Begitulah pak Juni bekerja sehari-hari bersama 2 temannya di gubuk pinggir jalan menuju Pacitan yang nyaris berada dibibir sungai Grindulu. Ia sudah 14 tahun menekuni pembuatan batu akik dipinggir sungai ini. Bahan bahan ia dapatkan dari runtuhan-runtuhan batu serta batu-batu kali yang mudah didapatkannya di sekitarnya. Banyaknya tebing-tebing batu dia akan lebih mudah memilih mana batu yang sudah berumur tua atau batu yang berumur muda. Menurut dia batu yang berumur tua atau yang berada semakin dalam batunya semakin gelap warnanya, kalau merah semakin merah, kalau hijau semakin hijau. Dan harganya pun semakin mahal dan kekerasannya-pun lebih keras dibandingkan dengan lapisan batu atasnya.

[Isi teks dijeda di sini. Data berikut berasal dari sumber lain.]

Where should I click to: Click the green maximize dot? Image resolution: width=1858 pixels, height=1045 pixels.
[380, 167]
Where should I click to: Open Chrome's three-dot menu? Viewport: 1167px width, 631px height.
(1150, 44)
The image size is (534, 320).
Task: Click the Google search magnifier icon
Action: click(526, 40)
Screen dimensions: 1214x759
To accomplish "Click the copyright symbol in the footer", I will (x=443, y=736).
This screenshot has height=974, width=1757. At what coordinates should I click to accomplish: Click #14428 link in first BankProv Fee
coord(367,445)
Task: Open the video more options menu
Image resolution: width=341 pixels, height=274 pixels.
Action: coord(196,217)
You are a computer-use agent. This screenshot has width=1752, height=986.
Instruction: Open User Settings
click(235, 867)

![14227046291854344780](https://assets.kompasiana.com/statics/files/14227046291854344780.jpg?t=o&v=700?t=o&v=770)
Wida, pengrajin muda yang bertugas finishing setelah di bentuk oleh pak Juni
Dalam gubuk ini mereka bekerja bertiga, pak Sadeni bertugas memotongi batu-batu menjadi kecil sekaligus membikin pola, pak Juni bertugas membentuk batu dan meratakan batu batu yang telah dipotongi oleh pak Sadeni, sedangkan mas Wida yang paling muda bertugas menghaluskan sekaligus finishing, mas Wida ini memnggunakan alat rakitan sendiri batu gerinda yang paling halus dan amplas yang digerakann oleh ger dan rantai sepeda bekas yang di set sendiri. Pak Juni menggunakan mesin pompa air yang dibikin sedemikan rupa sehingga bisa memutar gerinda, sedangkan pak sadeni menggunakan pemotong keramik yang dia beli di toko bangunan.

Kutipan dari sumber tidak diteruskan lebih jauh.